Hasard du calendrier – ou pas – le leader insoumis Jean-Luc Mélenchon, qui a fini largement en tête à gauche aux deux dernières présidentielles et ne veut pas entendre parler d’une primaire, a officialisé dimanche sa quatrième candidature à l’Élysée.
Avec un Rassemblement national donné favori dans les sondages pour 2027 et une gauche qui, en cumulé, n’a réuni qu’un petit tiers des voix aux européennes 2024 ou à la présidentielle 2022, les partisans de l’union pensent que seule une candidature unitaire peut permettre à la gauche de s’imposer.
Parmi eux se sont déjà déclarés François Ruffin, Marine Tondelier et Clémentine Autain. Le premier entend être candidat à la présidence de la République même si la primaire n’aboutit pas et la seconde pourrait être tentée de faire de même. Olivier Faure, lui, ne s’est pas déclaré. Sans la participation du PS, la primaire serait très mal engagée. La balle est donc dans le camp des socialistes.
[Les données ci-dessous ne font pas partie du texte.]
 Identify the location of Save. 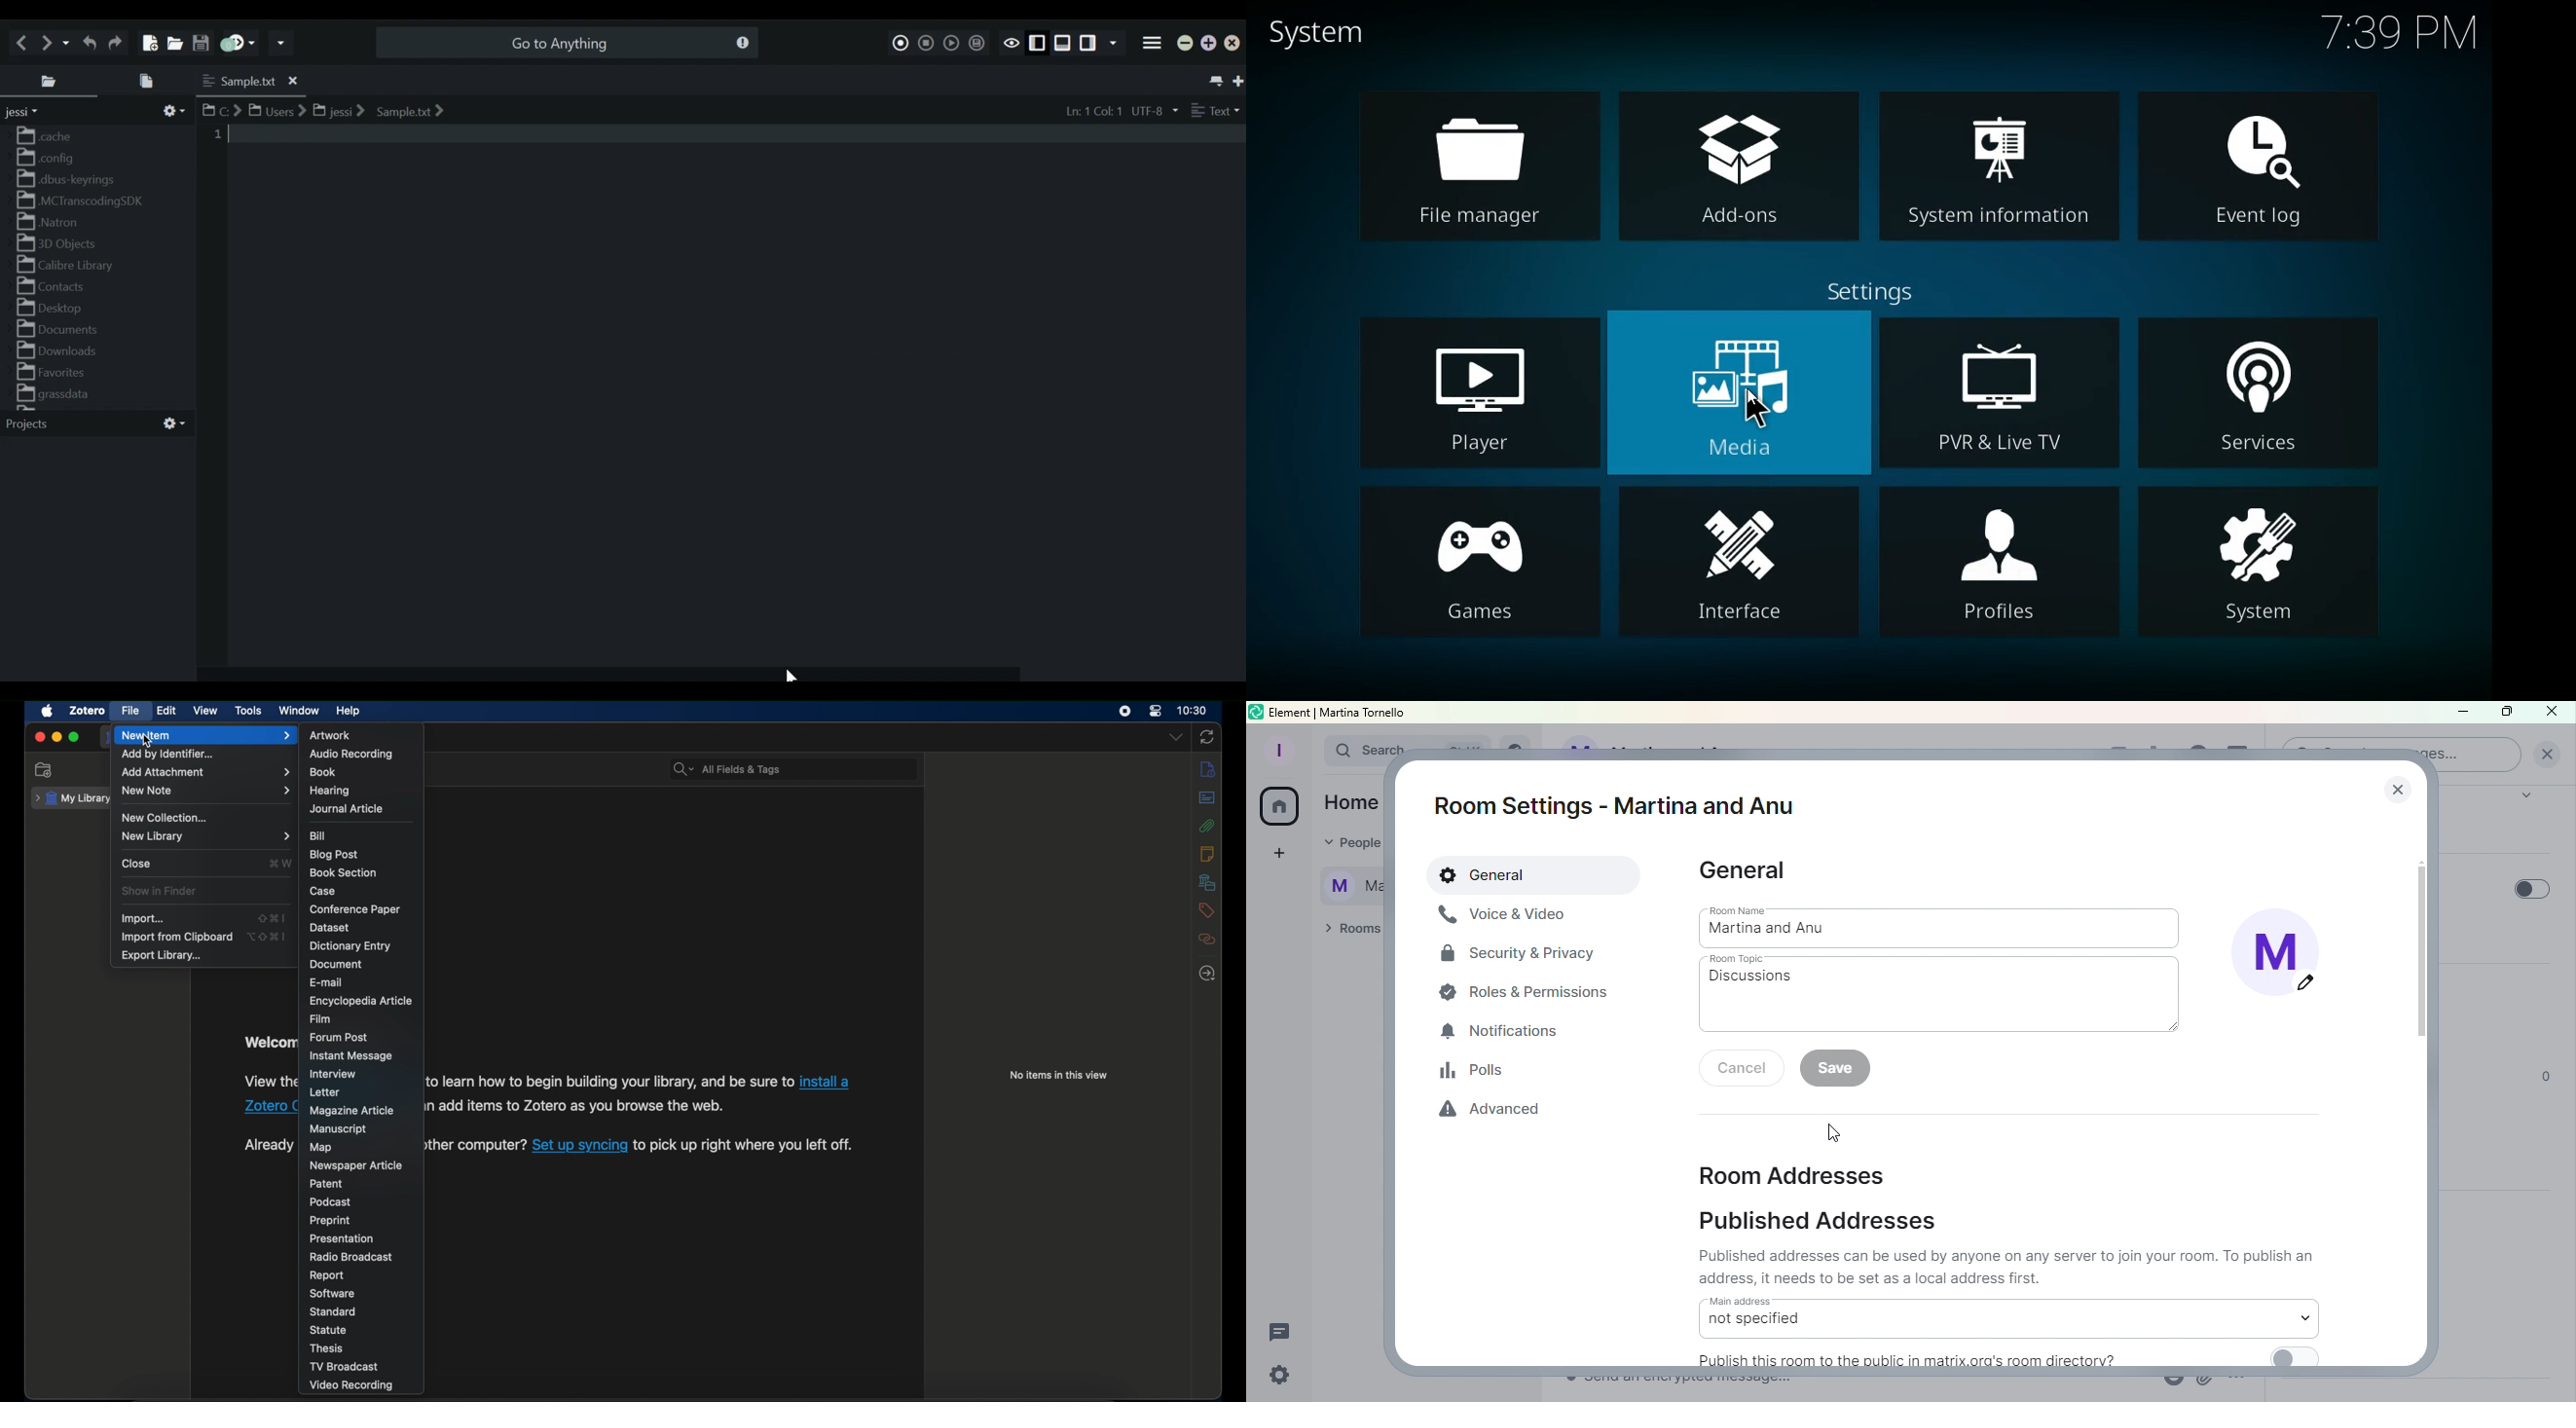
(1840, 1069).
Mais si le premier secrétaire Olivier Faure y est favorable, il ne dispose pas de majorité en interne pour impliquer son parti dans ce processus. Ses opposants et le chef des députés Boris Vallaud – qui en raison de sa troisième place au dernier congrès du PS a un rôle de faiseur de majorité – y sont opposés.
En réponse, un autre périmètre, plus social-démocrate que la primaire unitaire, s’est dessiné autour de Boris Vallaud, l’ancien candidat écologiste à la présidentielle Yannick Jadot et surtout de l’eurodéputé Place publique Raphaël Glucksmann, possible candidat.